Bahkan, lanjut Diana, Sebelumnya sudah ada Surat Teguran I,II dan III kepada para pihak terkait. Dalam surat teguran tersebut, PSDA Provinsi telah menyampaikan terdapat pelanggaran terhadap keberadaan kios atau warung, yang posisinya (letak) dianggap telah mengganggu pengembangan Investor. Untuk itu, agar segera dilakukan pengosongan/membongkar atau merapikan.
Pada kesempatan itu, Diana mengaku sudah melakukan upaya kordinasi untuk menemukan titik terang dengan para pihak agar tidak merugikan, khususnya bagi masyarakat yang telah mendirikan bangunan di atas tanah lambiran milik PSDA Provinsi Jawa Tengah tersebut.
“Dari seluruh rangkaian mediasi yang kita lakukan dengan para pihak tidak pernah menbuahkan hasil. Sehingga muncul surat peringatan ke-tiga dari PSDA Provinsi, tentunya dari dasar itu kami melaksanakan kegiatan (pembangunan) ini,” tegas Diana.
Sementara di lokasi proyek, salah satu pekerja mengaku, jika ia sebenarnya merasa terancam bekerja tempat tersebut (pembangunan ruko Desa Semampir) setelah dirinya dan pekerja lain didatangi oleh beberapa orang dari LSM, LBH dan sebagian dari mereka mengaku pemilik ruko.
“Ada beberapa orang mengaku pemilik Ruko yang juga ikut datang ke lokasi.

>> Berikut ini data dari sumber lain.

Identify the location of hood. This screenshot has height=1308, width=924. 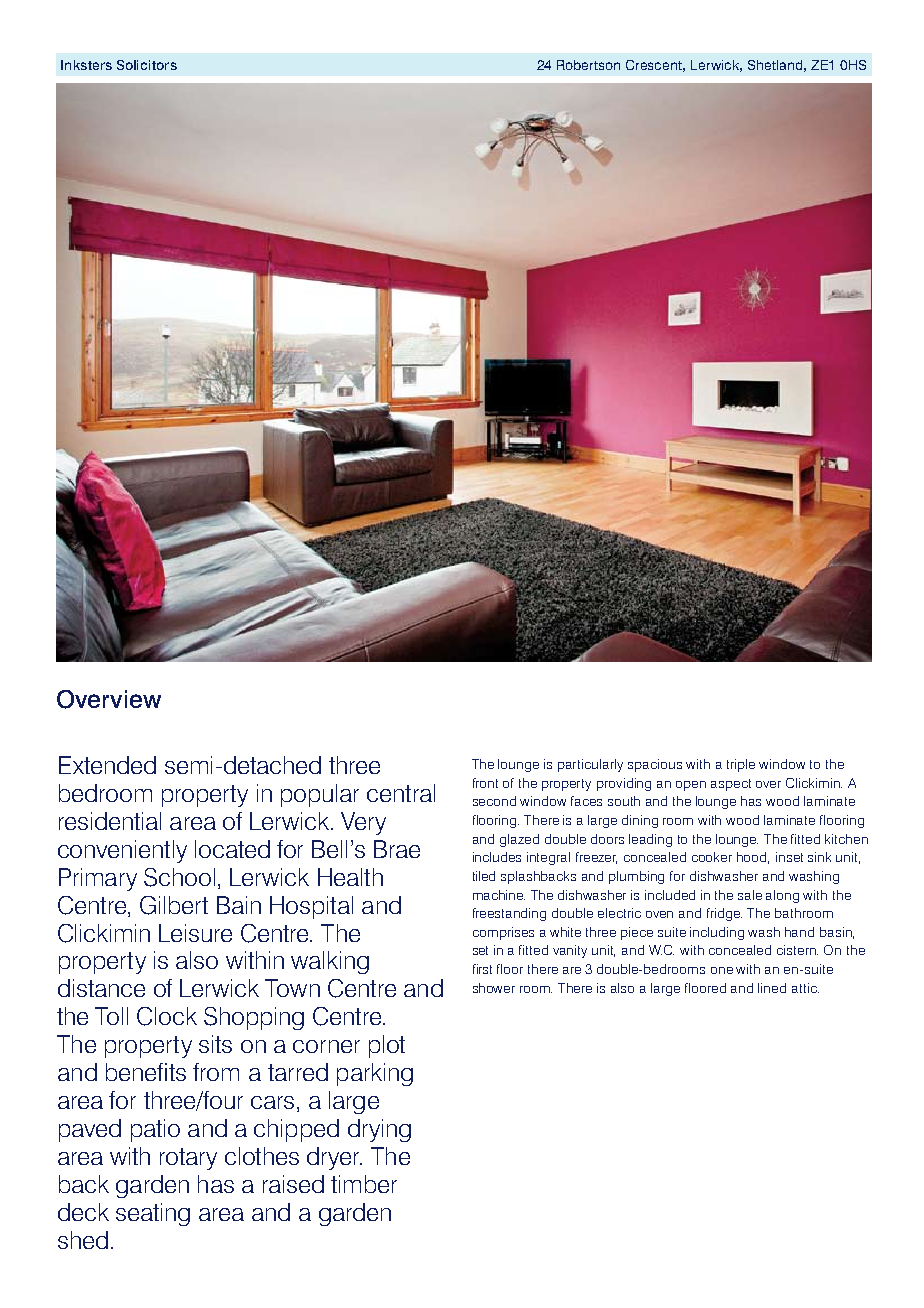
(753, 858).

Dan waktu itu, Kartu Tanda Penduduk (KTP) saya di paksa diminta,” ujar Pak De (nama panggilan dan bukan nama sebenarnya) yang kondisinya ketakutan sambil menceritakan kejadian saat dirinya didatangi oleh oknum LSM dan LBH serta beberapa orang yang mengaku pemilik ruko.
Selain dengan sikap yang garang dan berpenampilan sangar, pihaknya (pekerja) juga mengaku mendapatkan intervensi dari oknum-oknum tersebut. Dan ada yang membawa potongan bambu kemudian hendak di hantamkan kepada pekerja.
“Akibat kejadian itu, kami merasa trauma. Dia (para pihak atau para oknum) juga meminta agar mengembalikan bangunan seperti semula, serta saya dituding telah mencuri barang miliknya. Padahal barang sebelumnya masih utuh semua,” jelas pekerja dengan muka polosnya.